RE: Adding REPACK [concurrently] - Zhijie Hou (Fujitsu)

public inbox for [email protected]  
help / color / mirror / Atom feed

From: Zhijie Hou (Fujitsu) <[email protected]>
To: Amit Kapila <[email protected]>
Cc: Alvaro Herrera <[email protected]>
Cc: Antonin Houska <[email protected]>
Cc: Hayato Kuroda (Fujitsu) <[email protected]>
Cc: Srinath Reddy Sadipiralla <[email protected]>
Cc: Mihail Nikalayeu <[email protected]>
Cc: Matthias van de Meent <[email protected]>
Cc: Pg Hackers <[email protected]>
Cc: Robert Treat <[email protected]>
Subject: RE: Adding REPACK [concurrently]
Date: Thu, 28 May 2026 05:18:34 +0000
Message-ID: <TY4PR01MB177181DF3B3DA853AA2298D8D94092@TY4PR01MB17718.jpnprd01.prod.outlook.com> (raw)
In-Reply-To: <CAA4eK1LFqdh4=b4t3OTpmCMs211-9dJEG8JdcV1ikN94LBum9w@mail.gmail.com>
References: <TY4PR01MB17718B44164522D0798F8E898940A2@TY4PR01MB17718.jpnprd01.prod.outlook.com>
	<[email protected]>
	<TY4PR01MB177189B910069E99897E4323D94082@TY4PR01MB17718.jpnprd01.prod.outlook.com>
	<CAA4eK1Jpfe+nhV_KX0qKHTdLjwLEOPFVLrvCrXxLUxWptT6x5g@mail.gmail.com>
	<CAA4eK1LFqdh4=b4t3OTpmCMs211-9dJEG8JdcV1ikN94LBum9w@mail.gmail.com>

On Thursday, May 28, 2026 11:34 AM Amit Kapila <[email protected]> wrote:
> On Wed, May 27, 2026 at 5:31 PM Amit Kapila <[email protected]>
> wrote:
> >
> > On Wed, May 27, 2026 at 1:08 AM Zhijie Hou (Fujitsu)
> > <[email protected]> wrote:
> > >
> > > 0001 remains unchanged.
> > >
> >
> > Few minor comments:
> > =================
> 
> Commit message says: "This change does not advance catalog_xmin.
> REPACK already holds a snapshot that prevents catalog dead tuple removal,
> so catalog_xmin handling can be addressed independently.".
> Isn't it equally important to advance this, otherwise, for long running REPACKs
> dead tuples will be accumulated needlessly?

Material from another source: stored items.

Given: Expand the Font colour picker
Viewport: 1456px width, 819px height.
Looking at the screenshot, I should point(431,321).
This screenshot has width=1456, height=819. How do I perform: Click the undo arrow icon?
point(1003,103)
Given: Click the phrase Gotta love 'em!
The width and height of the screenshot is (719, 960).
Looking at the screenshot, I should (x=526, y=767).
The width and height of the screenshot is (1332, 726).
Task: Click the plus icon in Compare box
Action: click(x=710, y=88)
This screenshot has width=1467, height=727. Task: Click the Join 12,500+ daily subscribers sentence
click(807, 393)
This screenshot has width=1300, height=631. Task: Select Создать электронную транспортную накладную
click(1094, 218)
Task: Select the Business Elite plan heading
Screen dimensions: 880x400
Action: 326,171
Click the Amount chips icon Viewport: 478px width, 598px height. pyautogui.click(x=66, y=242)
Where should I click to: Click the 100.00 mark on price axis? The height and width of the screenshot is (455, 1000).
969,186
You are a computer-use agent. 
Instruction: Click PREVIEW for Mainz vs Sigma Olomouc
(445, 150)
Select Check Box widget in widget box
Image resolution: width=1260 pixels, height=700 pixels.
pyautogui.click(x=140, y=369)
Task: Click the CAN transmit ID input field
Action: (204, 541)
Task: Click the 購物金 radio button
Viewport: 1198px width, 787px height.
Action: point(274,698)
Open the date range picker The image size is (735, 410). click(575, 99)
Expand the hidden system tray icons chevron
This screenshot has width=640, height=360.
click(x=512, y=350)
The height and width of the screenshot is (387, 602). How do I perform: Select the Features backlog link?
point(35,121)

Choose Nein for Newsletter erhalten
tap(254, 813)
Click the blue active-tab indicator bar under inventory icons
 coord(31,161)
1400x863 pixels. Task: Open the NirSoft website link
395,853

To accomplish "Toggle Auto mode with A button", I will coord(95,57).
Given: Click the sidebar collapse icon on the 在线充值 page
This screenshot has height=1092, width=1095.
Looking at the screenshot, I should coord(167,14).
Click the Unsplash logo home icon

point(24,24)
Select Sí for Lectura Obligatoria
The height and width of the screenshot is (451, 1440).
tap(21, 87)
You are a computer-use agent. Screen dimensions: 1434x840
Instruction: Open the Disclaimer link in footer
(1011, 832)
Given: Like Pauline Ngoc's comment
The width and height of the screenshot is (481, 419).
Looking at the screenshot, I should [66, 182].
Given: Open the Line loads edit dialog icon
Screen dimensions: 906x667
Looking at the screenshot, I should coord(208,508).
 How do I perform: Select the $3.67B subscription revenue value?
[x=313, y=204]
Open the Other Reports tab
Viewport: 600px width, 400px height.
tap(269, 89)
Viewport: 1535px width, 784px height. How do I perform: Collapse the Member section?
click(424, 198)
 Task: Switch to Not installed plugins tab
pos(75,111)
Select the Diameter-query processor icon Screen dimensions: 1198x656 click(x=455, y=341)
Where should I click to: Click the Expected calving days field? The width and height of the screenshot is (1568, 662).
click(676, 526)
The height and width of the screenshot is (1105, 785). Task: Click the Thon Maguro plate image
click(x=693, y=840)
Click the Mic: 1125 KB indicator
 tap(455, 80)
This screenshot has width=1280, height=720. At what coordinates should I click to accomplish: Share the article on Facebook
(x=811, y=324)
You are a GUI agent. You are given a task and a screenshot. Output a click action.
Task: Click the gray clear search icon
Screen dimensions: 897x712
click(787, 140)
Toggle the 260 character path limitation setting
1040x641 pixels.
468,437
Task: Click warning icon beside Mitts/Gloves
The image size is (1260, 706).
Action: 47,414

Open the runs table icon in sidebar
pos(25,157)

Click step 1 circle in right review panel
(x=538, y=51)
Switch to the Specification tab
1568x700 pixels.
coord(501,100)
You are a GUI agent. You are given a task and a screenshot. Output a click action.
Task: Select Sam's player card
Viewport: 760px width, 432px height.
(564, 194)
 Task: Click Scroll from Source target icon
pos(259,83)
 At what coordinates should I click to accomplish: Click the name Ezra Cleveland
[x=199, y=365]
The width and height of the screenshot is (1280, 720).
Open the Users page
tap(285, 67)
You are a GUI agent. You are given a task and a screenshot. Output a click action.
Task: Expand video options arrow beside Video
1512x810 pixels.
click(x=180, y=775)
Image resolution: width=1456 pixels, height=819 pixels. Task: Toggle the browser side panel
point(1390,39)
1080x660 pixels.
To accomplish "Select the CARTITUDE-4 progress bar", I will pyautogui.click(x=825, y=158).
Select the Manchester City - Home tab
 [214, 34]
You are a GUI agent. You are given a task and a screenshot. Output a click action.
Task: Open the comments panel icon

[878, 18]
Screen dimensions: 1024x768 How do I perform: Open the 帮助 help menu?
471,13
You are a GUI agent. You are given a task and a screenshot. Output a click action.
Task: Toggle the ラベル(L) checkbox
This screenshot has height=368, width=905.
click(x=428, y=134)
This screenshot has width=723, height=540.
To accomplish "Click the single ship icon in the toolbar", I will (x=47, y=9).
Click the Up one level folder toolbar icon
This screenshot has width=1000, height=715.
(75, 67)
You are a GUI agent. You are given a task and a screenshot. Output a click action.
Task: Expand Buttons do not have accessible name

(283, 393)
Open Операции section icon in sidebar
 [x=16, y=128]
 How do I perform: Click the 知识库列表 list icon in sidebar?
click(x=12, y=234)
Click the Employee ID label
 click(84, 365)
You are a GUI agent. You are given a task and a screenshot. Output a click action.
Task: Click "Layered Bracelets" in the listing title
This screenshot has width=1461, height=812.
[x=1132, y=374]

If so, do we have any ideas to
> avoid this?

My understanding is that dead tuple accumulation is common to all long-running
commands (including CLUSTER, VACUUM FULL, and REPACK without CONCURRENTLY). As
long as a command holds a snapshot for a long time while scanning and copying
data, the backend xmin will cause similar accumulation. So, this doesn't seem
like a new issue to me, and given that catalog_xmin only affect tuples in system
catalog which is less harmful, I thought it could be handled independently.
There was a proposal to improve this case in [1]. Sorry if I've missed something.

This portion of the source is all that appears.